[cpp-threads] C++ memory model

Tue Sep 22 00:36:01 BST 2009

> 
> Hans Boehm links to many such documents from 
> <http://www.hpl.hp.com/personal/Hans_Boehm/c++mm/>.
> 
I'd be happy to link to it if you give me a URL.

Some more comments on the paper, after finally having gone through most of it:

2.1: I agree.  This is realy only an issue with the PLDI paper, not the standard.

2.2: (There were other comments on this as well.)  I'm not sure what the right answer is here.  A core question seems to be whether I can use memcpy to take a snapshot of a class object containing an atomic while nobody else is modifying it, and then safely examine at least other fields in the copy.  My assumption was that this was intended to work, and thus some mixed accesses are acceptable.  But I can see arguments both ways.

2.3: My interpretation of initialization semantics differs from what has been discussed here.  My assumption was that any initialization is treated as one or more ordinary stores that happen before the start of the main thread, and hence before the start of any thread (except for function-local statics, where we should already have explicit synchronization rules).  Thus initializatios aren't really special as far as the memory mode is concerned.  But it doesn't sound like we made that very clear.

2.4: I think the paper actually does talk about "data accesses", which is intended to preclude the atomic case.  It indeed erronesoulsy fails to mention the read case.

3.2: "Maximal length" would be a bit clearer.  The other possible interpretation
hadn't occurred to me, but given all the orderings here, I can see how it might be misinterpreted.

3.3: The note in 1.10p14 should be fixed.  I think it predates a lot of changes, and we somehow missed that update.  Although notes are not normative, and thus this isn't technically important, it is confusing, and misstates the intent.

3.5: The semantics of the switch statement are intended tobe the same as for the conditional.  In both cases the standard does not completely disallow r1 == r2 == 42, but it doscourages it (with a "should" statement in a note).  We're between a rock and a hard place here:

- We can hand wave a bit, as we chose to do.  The language is somewhat ill-defined in this obscure corner, which I suspect really doesn't matter.

- We could try to specify this precisely, where others failed.  If you wanted to do this really right, with the best possible optimizations, you end up with something similar, at least in spirit, to the Java causality rules.  We know that those are sifficiently messy that they have limited use.  And the current version has some weird, unintended consequences, which even the original JSR133 participants didn't expect.  Especially in retrospect, it's not clear that the added precision here would have bought us anything except a more confusing standard.

Tasks to complete
#1 Translate this sentence from the C++ memory model thread into Spanish: "The note in 1.10p14 should be fixed."
#2 Repeat the rows from the start of the rows through the line containing "calendar-day: 3 is", leaving the pictures out.
The rows that follow have no connection to the C++ memory model thread.

Source information
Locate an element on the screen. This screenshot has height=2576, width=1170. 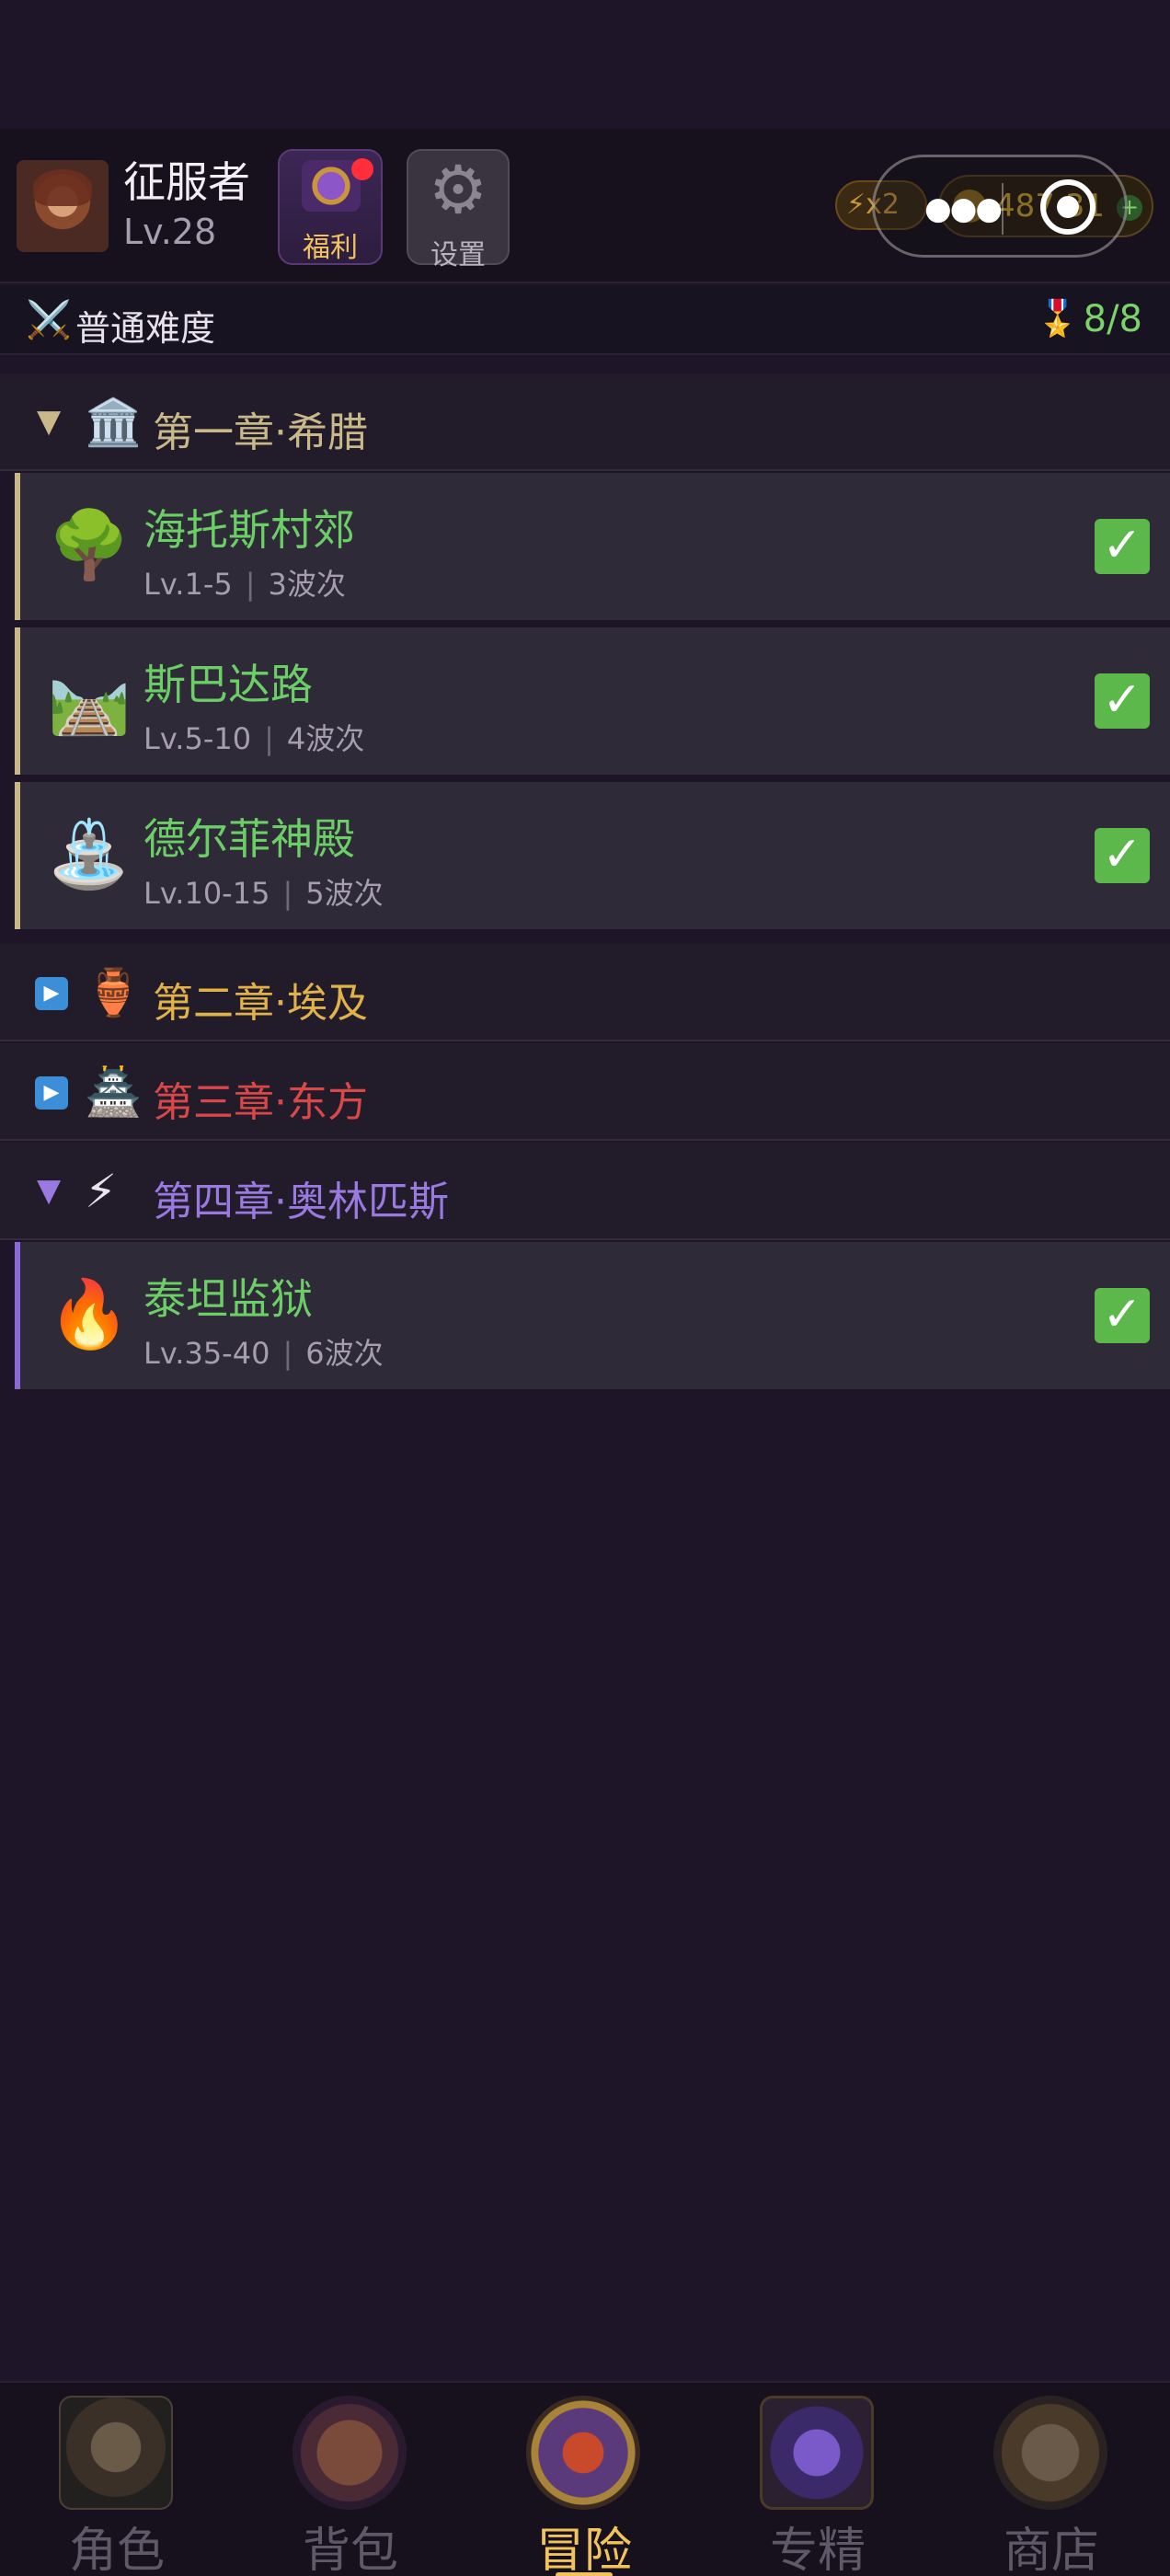
chapter-header-3: ▶ 🏯 第三章·东方 is located at coordinates (585, 1092).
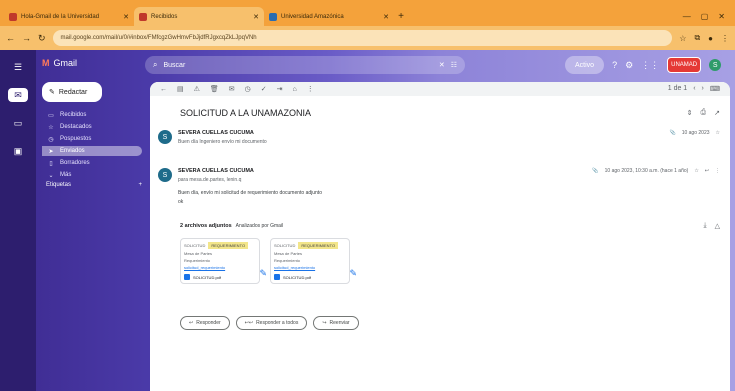  What do you see at coordinates (228, 246) in the screenshot?
I see `attachment-highlight: REQUERIMIENTO` at bounding box center [228, 246].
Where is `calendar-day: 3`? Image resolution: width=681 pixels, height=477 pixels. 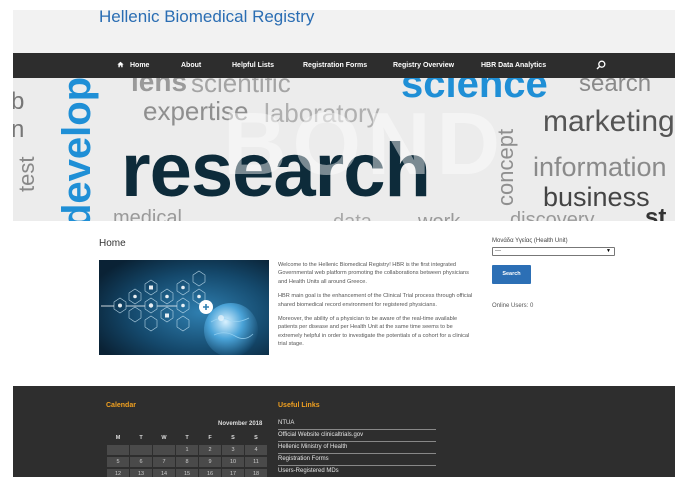
calendar-day: 3 is located at coordinates (233, 450).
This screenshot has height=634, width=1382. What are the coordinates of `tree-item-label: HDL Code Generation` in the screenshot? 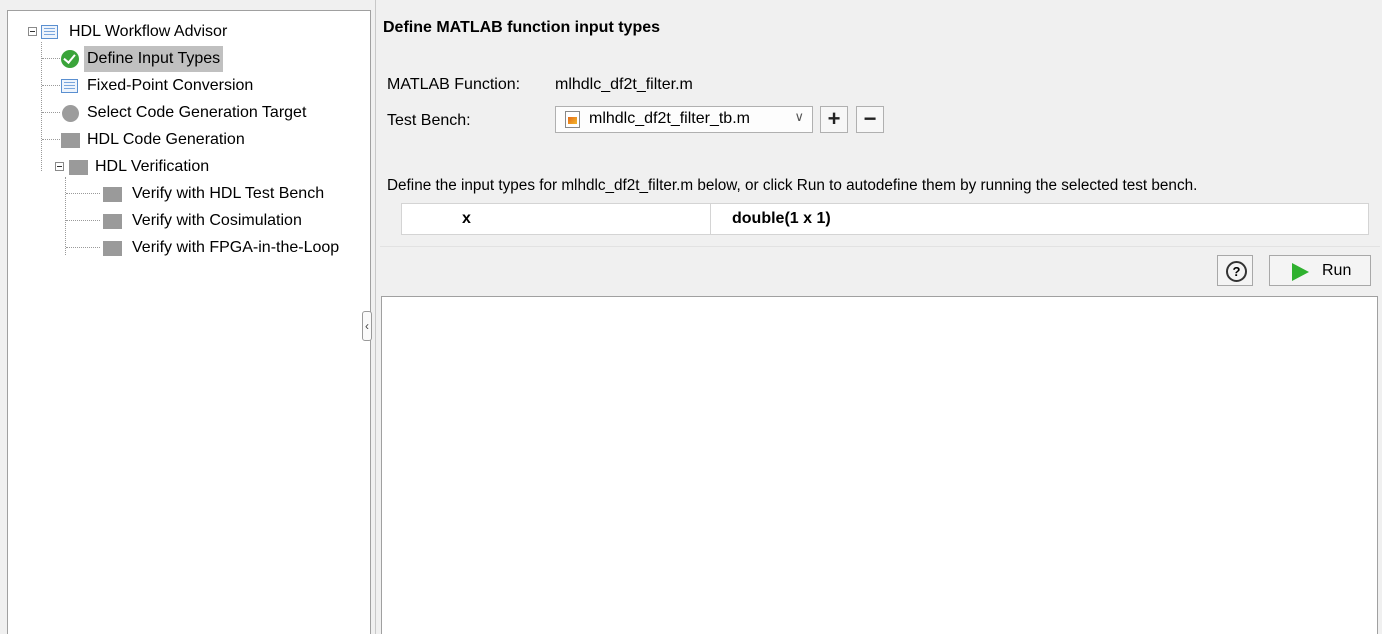 It's located at (166, 140).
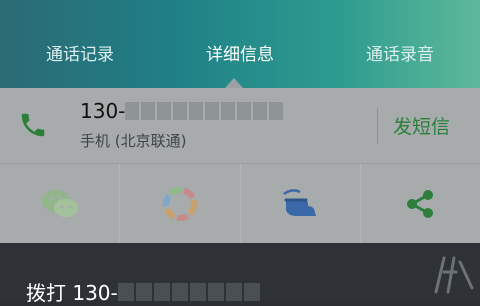 This screenshot has height=306, width=480. I want to click on phone-number-redacted, so click(204, 111).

Exercise solutions
#1 La nota en 1.10p14 debería corregirse.

#2
Locate an element on the screen. This screenshot has height=2576, width=1170. 
chapter-header-3: ▶ 🏯 第三章·东方 is located at coordinates (585, 1092).
  What do you see at coordinates (228, 246) in the screenshot?
I see `attachment-highlight: REQUERIMIENTO` at bounding box center [228, 246].
Where is `calendar-day: 3`? Image resolution: width=681 pixels, height=477 pixels. 
calendar-day: 3 is located at coordinates (233, 450).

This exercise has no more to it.